Does there come a point where you go into a blind panic in this season? Christmas Day is a week away! Help! They want my orders of service for Christmas Eve, Christmas Day and New Years Eve now! I’ve no ideas. Then there’s Christmas shopping, I’ve not finished that yet, I’ve not written a single Christmas card and I’m feeling frazzled and a bit bah humbug if I’m honest.
I shared in a carol service in the residential care home in Boroughbridge this afternoon with my lovely Anglican colleague and friend Karen. I had endless carols yesterday and today was carol overload! I was mardy. Then after the service one of the ladies said “I do love it when you come.” I was humbled by that. I might be tired, I might be fed up of Christmas but that lady reminded me of the nature of Christianity. That God comes to our weariness and rawness and visits us so we might say “I love it when you come.” I guess it is okay to hit the wall with a week to go. Minister friends, be honest, are you knackered? How do we find the energy to do another week with people in need as well? I remember John Bell quoting a lady who said “I’m sick and tired of Christmas.

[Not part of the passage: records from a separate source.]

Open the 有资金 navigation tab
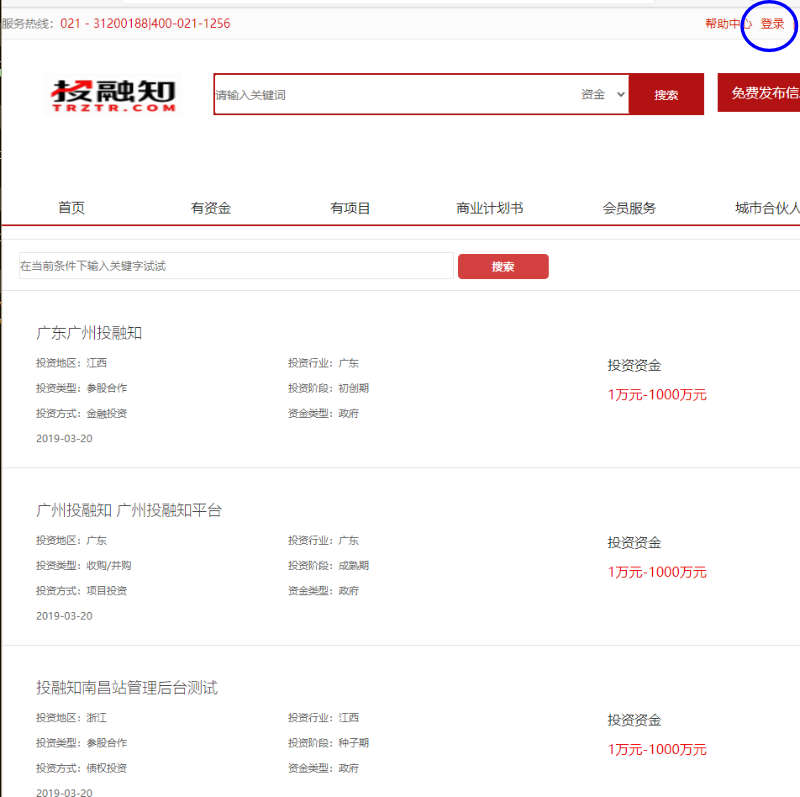Image resolution: width=800 pixels, height=797 pixels. click(211, 208)
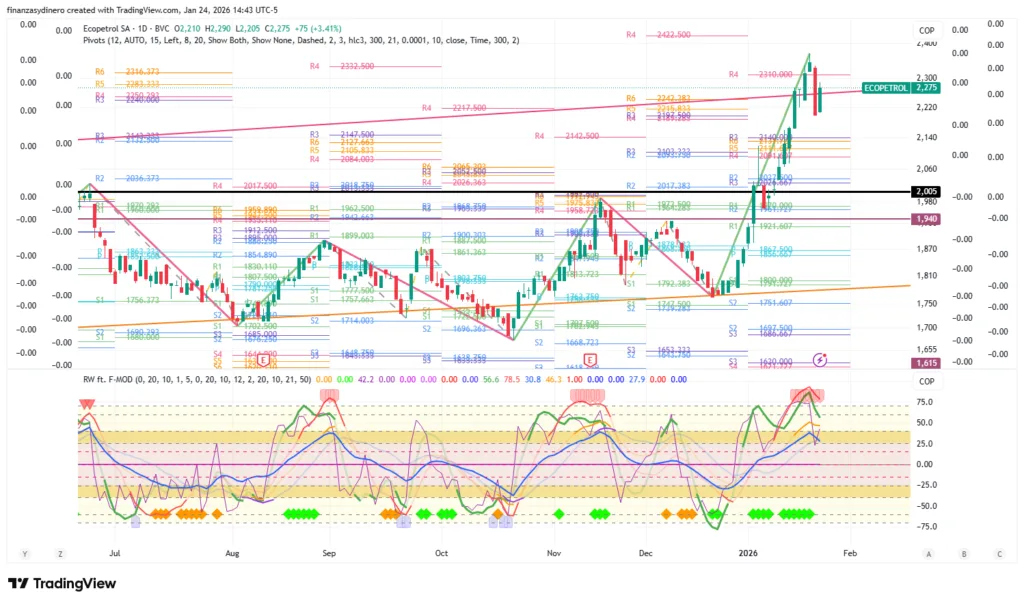1024x604 pixels.
Task: Click the earnings E marker in mid-November
Action: point(590,358)
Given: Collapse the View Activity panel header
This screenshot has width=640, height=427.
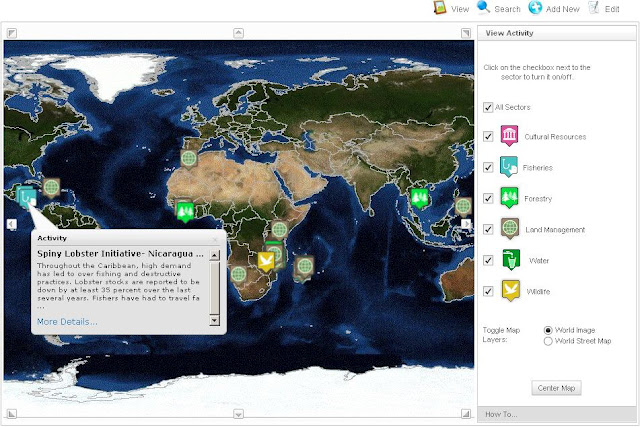Looking at the screenshot, I should [555, 33].
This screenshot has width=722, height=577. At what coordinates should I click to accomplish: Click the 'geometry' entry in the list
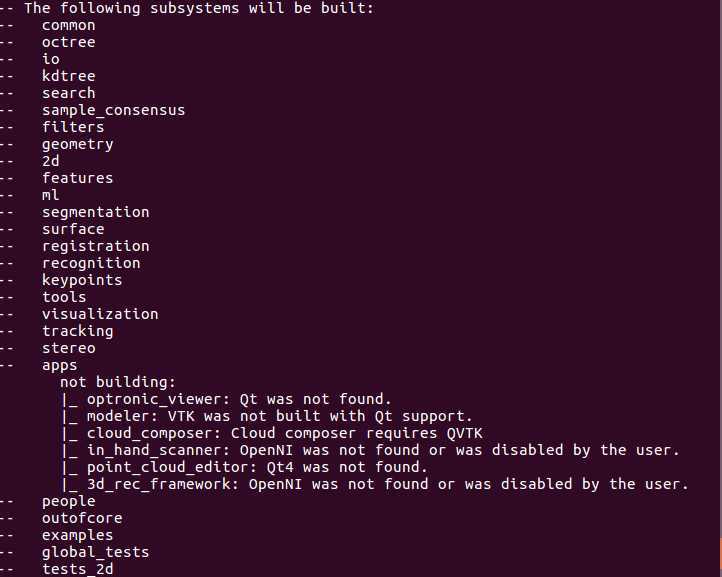point(77,144)
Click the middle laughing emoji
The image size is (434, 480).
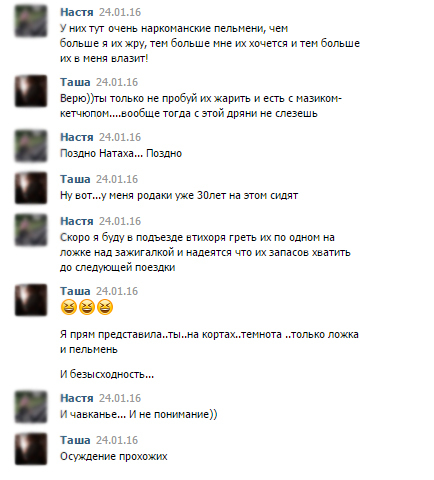87,307
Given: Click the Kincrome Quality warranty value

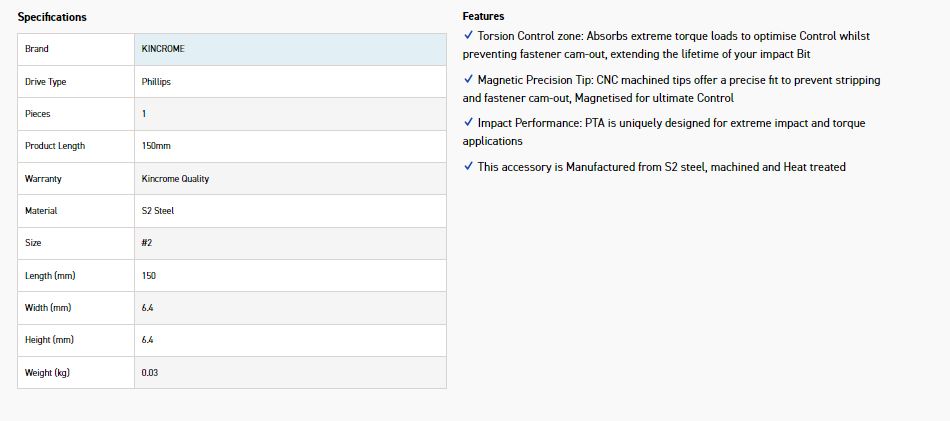Looking at the screenshot, I should click(x=175, y=179).
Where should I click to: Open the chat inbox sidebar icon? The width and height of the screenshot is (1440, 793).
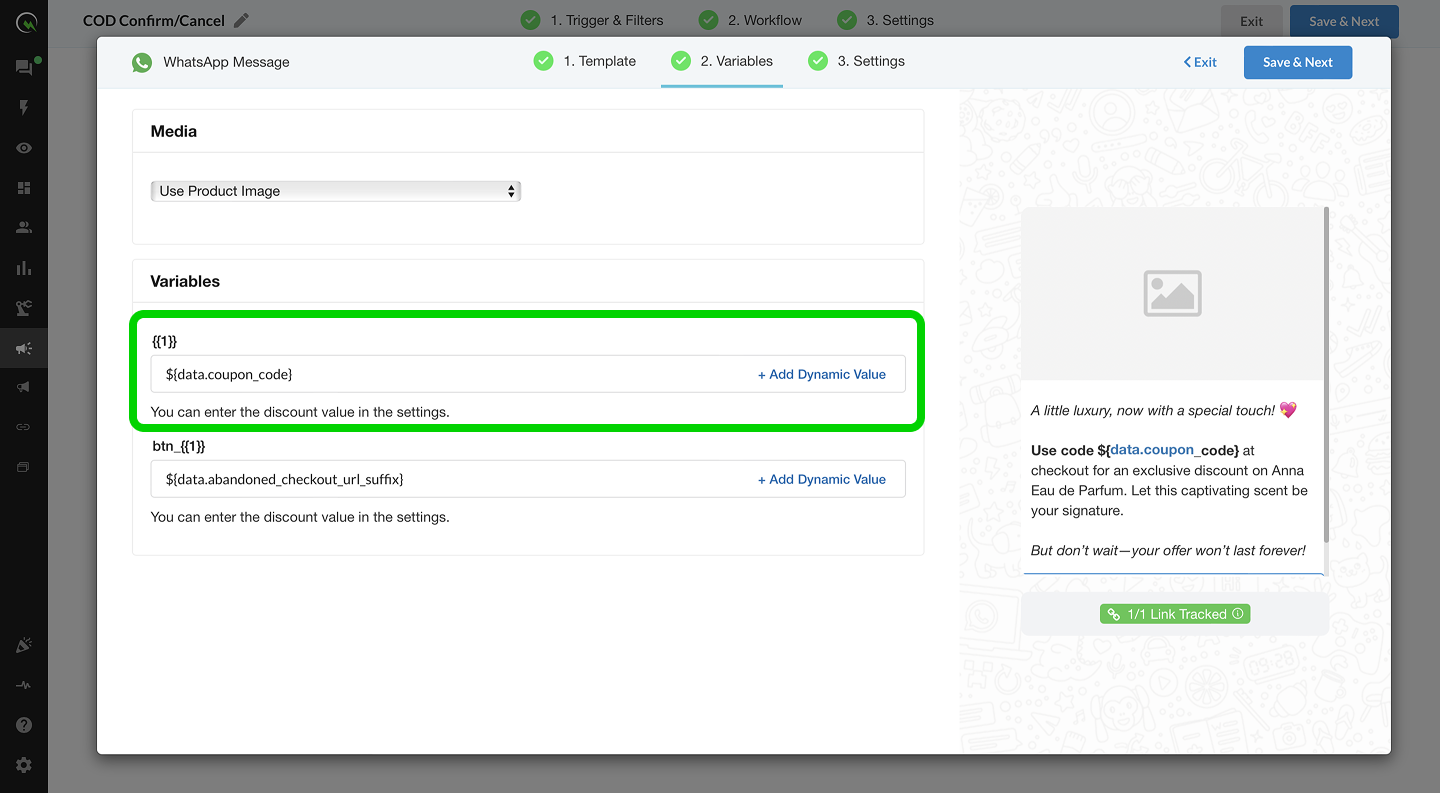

I just want somewhere quiet to go to sit and think about incarnation.”
Yes the Christmas shopping needs to be finished, yes the shopping needs doing as does being seen at every carol thing, school thing and coffee morning. I was taught by my pastoral tutor to be visible. People know if you’ve not been with them.
Yes with a week to go I’m sick and tired of Christmas but let me find space to think about incarnation. Like the lady in the home likes it when I come, may I not be so exhausted I can’t see when God comes.